WHAT IS EXPECTED —
What follows is a set of records; repeat all of them exactly.

=====

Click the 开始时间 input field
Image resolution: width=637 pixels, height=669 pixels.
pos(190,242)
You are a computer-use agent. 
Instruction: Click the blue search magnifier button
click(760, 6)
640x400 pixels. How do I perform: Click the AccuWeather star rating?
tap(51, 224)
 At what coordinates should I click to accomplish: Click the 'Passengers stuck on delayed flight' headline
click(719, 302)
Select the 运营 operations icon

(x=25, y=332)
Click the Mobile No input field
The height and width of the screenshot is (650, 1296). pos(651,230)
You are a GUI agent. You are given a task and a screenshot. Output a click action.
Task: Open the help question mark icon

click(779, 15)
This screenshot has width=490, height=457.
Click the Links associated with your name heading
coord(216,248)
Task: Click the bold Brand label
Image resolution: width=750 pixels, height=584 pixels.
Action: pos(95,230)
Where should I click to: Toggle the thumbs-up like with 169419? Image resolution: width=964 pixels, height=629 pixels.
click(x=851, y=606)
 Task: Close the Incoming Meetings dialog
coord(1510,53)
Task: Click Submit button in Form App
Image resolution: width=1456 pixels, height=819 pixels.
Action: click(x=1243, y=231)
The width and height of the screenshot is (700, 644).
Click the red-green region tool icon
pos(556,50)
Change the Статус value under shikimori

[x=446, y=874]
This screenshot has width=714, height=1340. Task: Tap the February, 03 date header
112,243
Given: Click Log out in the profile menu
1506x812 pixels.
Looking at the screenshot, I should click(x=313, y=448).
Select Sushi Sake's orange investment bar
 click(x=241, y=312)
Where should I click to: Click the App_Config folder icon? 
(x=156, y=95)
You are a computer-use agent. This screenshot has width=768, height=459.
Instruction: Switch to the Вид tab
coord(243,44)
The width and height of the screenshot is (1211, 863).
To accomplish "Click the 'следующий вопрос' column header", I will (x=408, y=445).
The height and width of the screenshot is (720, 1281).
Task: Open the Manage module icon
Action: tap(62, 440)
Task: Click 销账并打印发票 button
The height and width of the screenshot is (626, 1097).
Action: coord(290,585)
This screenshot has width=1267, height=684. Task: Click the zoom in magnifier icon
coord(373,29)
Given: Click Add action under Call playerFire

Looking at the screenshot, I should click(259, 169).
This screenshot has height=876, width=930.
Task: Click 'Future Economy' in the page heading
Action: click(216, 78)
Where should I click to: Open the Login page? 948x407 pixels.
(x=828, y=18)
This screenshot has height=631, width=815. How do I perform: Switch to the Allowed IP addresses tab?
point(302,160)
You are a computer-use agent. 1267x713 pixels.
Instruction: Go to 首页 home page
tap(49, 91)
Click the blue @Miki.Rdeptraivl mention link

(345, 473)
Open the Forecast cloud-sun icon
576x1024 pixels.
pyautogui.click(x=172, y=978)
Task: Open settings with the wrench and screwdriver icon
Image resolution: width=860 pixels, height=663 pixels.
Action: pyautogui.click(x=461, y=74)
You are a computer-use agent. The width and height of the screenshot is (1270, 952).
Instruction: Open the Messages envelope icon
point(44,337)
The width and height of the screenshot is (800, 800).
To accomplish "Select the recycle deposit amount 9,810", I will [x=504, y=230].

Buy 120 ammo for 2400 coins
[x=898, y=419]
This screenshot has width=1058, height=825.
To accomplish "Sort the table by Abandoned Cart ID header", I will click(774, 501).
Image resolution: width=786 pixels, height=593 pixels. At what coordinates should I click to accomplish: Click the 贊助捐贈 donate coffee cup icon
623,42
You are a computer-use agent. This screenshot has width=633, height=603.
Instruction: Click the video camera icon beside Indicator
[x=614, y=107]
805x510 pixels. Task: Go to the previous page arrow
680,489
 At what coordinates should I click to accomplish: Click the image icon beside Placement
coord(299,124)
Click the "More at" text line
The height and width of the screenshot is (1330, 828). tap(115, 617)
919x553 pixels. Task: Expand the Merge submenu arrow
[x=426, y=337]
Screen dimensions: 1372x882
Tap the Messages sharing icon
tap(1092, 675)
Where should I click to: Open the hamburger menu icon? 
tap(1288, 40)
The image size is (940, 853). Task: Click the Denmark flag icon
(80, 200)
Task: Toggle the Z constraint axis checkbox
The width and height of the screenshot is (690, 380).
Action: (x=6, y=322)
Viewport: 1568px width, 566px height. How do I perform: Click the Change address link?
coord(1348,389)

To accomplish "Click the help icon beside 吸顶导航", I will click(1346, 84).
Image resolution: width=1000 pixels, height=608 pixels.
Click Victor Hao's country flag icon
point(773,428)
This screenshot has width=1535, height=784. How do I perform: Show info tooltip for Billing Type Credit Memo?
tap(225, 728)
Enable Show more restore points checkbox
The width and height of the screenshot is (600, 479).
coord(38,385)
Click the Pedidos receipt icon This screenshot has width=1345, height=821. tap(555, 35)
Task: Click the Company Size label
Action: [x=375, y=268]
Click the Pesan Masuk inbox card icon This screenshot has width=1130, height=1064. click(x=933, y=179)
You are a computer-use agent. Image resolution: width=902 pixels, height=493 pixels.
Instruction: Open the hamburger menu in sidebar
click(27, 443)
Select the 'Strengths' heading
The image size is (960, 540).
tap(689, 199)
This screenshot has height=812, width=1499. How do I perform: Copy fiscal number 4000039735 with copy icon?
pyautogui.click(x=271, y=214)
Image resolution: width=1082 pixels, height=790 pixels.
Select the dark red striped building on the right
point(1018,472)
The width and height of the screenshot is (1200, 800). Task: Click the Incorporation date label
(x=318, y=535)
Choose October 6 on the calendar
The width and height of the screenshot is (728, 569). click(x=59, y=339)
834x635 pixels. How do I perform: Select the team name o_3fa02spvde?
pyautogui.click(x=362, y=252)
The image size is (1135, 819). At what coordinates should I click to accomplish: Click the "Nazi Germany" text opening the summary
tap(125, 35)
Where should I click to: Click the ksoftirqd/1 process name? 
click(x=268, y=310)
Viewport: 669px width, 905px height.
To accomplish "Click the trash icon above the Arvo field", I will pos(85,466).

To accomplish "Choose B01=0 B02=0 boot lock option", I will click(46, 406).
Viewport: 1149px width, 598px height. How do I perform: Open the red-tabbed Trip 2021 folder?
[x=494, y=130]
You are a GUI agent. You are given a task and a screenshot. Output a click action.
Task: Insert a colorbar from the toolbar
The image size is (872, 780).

=====

SOLUTION FOR THIS PROBLEM —
Click the 开始时间 input field
Image resolution: width=637 pixels, height=669 pixels.
pos(190,242)
You are a computer-use agent. 
Instruction: Click the blue search magnifier button
click(760, 6)
640x400 pixels. How do I perform: Click the AccuWeather star rating?
tap(51, 224)
 At what coordinates should I click to accomplish: Click the 'Passengers stuck on delayed flight' headline
click(719, 302)
Select the 运营 operations icon

(x=25, y=332)
Click the Mobile No input field
The height and width of the screenshot is (650, 1296). pos(651,230)
You are a GUI agent. You are given a task and a screenshot. Output a click action.
Task: Open the help question mark icon

click(779, 15)
This screenshot has width=490, height=457.
Click the Links associated with your name heading
coord(216,248)
Task: Click the bold Brand label
Image resolution: width=750 pixels, height=584 pixels.
Action: pos(95,230)
Where should I click to: Toggle the thumbs-up like with 169419? Image resolution: width=964 pixels, height=629 pixels.
click(x=851, y=606)
 Task: Close the Incoming Meetings dialog
coord(1510,53)
Task: Click Submit button in Form App
Image resolution: width=1456 pixels, height=819 pixels.
Action: click(x=1243, y=231)
The width and height of the screenshot is (700, 644).
Click the red-green region tool icon
pos(556,50)
Change the Статус value under shikimori

[x=446, y=874]
This screenshot has width=714, height=1340. Task: Tap the February, 03 date header
112,243
Given: Click Log out in the profile menu
1506x812 pixels.
Looking at the screenshot, I should click(x=313, y=448).
Select Sushi Sake's orange investment bar
 click(x=241, y=312)
Where should I click to: Click the App_Config folder icon? 
(x=156, y=95)
You are a computer-use agent. This screenshot has width=768, height=459.
Instruction: Switch to the Вид tab
coord(243,44)
The width and height of the screenshot is (1211, 863).
To accomplish "Click the 'следующий вопрос' column header", I will (x=408, y=445).
The height and width of the screenshot is (720, 1281).
Task: Open the Manage module icon
Action: tap(62, 440)
Task: Click 销账并打印发票 button
The height and width of the screenshot is (626, 1097).
Action: coord(290,585)
This screenshot has width=1267, height=684. Task: Click the zoom in magnifier icon
coord(373,29)
Given: Click Add action under Call playerFire

Looking at the screenshot, I should click(259, 169).
This screenshot has height=876, width=930.
Task: Click 'Future Economy' in the page heading
Action: click(216, 78)
Where should I click to: Open the Login page? 948x407 pixels.
(x=828, y=18)
This screenshot has height=631, width=815. How do I perform: Switch to the Allowed IP addresses tab?
point(302,160)
You are a computer-use agent. 1267x713 pixels.
Instruction: Go to 首页 home page
tap(49, 91)
Click the blue @Miki.Rdeptraivl mention link

(345, 473)
Open the Forecast cloud-sun icon
576x1024 pixels.
pyautogui.click(x=172, y=978)
Task: Open settings with the wrench and screwdriver icon
Image resolution: width=860 pixels, height=663 pixels.
Action: pyautogui.click(x=461, y=74)
You are a computer-use agent. The width and height of the screenshot is (1270, 952).
Instruction: Open the Messages envelope icon
point(44,337)
The width and height of the screenshot is (800, 800).
To accomplish "Select the recycle deposit amount 9,810", I will [x=504, y=230].

Buy 120 ammo for 2400 coins
[x=898, y=419]
This screenshot has width=1058, height=825.
To accomplish "Sort the table by Abandoned Cart ID header", I will click(774, 501).
Image resolution: width=786 pixels, height=593 pixels. At what coordinates should I click to accomplish: Click the 贊助捐贈 donate coffee cup icon
623,42
You are a computer-use agent. This screenshot has width=633, height=603.
Instruction: Click the video camera icon beside Indicator
[x=614, y=107]
805x510 pixels. Task: Go to the previous page arrow
680,489
 At what coordinates should I click to accomplish: Click the image icon beside Placement
coord(299,124)
Click the "More at" text line
The height and width of the screenshot is (1330, 828). tap(115, 617)
919x553 pixels. Task: Expand the Merge submenu arrow
[x=426, y=337]
Screen dimensions: 1372x882
Tap the Messages sharing icon
tap(1092, 675)
Where should I click to: Open the hamburger menu icon? 
tap(1288, 40)
The image size is (940, 853). Task: Click the Denmark flag icon
(80, 200)
Task: Toggle the Z constraint axis checkbox
The width and height of the screenshot is (690, 380).
Action: (x=6, y=322)
Viewport: 1568px width, 566px height. How do I perform: Click the Change address link?
coord(1348,389)

To accomplish "Click the help icon beside 吸顶导航", I will click(1346, 84).
Image resolution: width=1000 pixels, height=608 pixels.
Click Victor Hao's country flag icon
point(773,428)
This screenshot has width=1535, height=784. How do I perform: Show info tooltip for Billing Type Credit Memo?
tap(225, 728)
Enable Show more restore points checkbox
The width and height of the screenshot is (600, 479).
coord(38,385)
Click the Pedidos receipt icon This screenshot has width=1345, height=821. tap(555, 35)
Task: Click the Company Size label
Action: [x=375, y=268]
Click the Pesan Masuk inbox card icon This screenshot has width=1130, height=1064. click(x=933, y=179)
You are a computer-use agent. Image resolution: width=902 pixels, height=493 pixels.
Instruction: Open the hamburger menu in sidebar
click(27, 443)
Select the 'Strengths' heading
The image size is (960, 540).
tap(689, 199)
This screenshot has height=812, width=1499. How do I perform: Copy fiscal number 4000039735 with copy icon?
pyautogui.click(x=271, y=214)
Image resolution: width=1082 pixels, height=790 pixels.
Select the dark red striped building on the right
point(1018,472)
The width and height of the screenshot is (1200, 800). Task: Click the Incorporation date label
(x=318, y=535)
Choose October 6 on the calendar
The width and height of the screenshot is (728, 569). click(x=59, y=339)
834x635 pixels. How do I perform: Select the team name o_3fa02spvde?
pyautogui.click(x=362, y=252)
The image size is (1135, 819). At what coordinates should I click to accomplish: Click the "Nazi Germany" text opening the summary
tap(125, 35)
Where should I click to: Click the ksoftirqd/1 process name? 
click(x=268, y=310)
Viewport: 669px width, 905px height.
To accomplish "Click the trash icon above the Arvo field", I will pos(85,466).

To accomplish "Choose B01=0 B02=0 boot lock option", I will click(46, 406).
Viewport: 1149px width, 598px height. How do I perform: Open the red-tabbed Trip 2021 folder?
[x=494, y=130]
You are a GUI agent. You are given a task and a screenshot. Output a click action.
Task: Insert a colorbar from the toolbar
The image size is (872, 780).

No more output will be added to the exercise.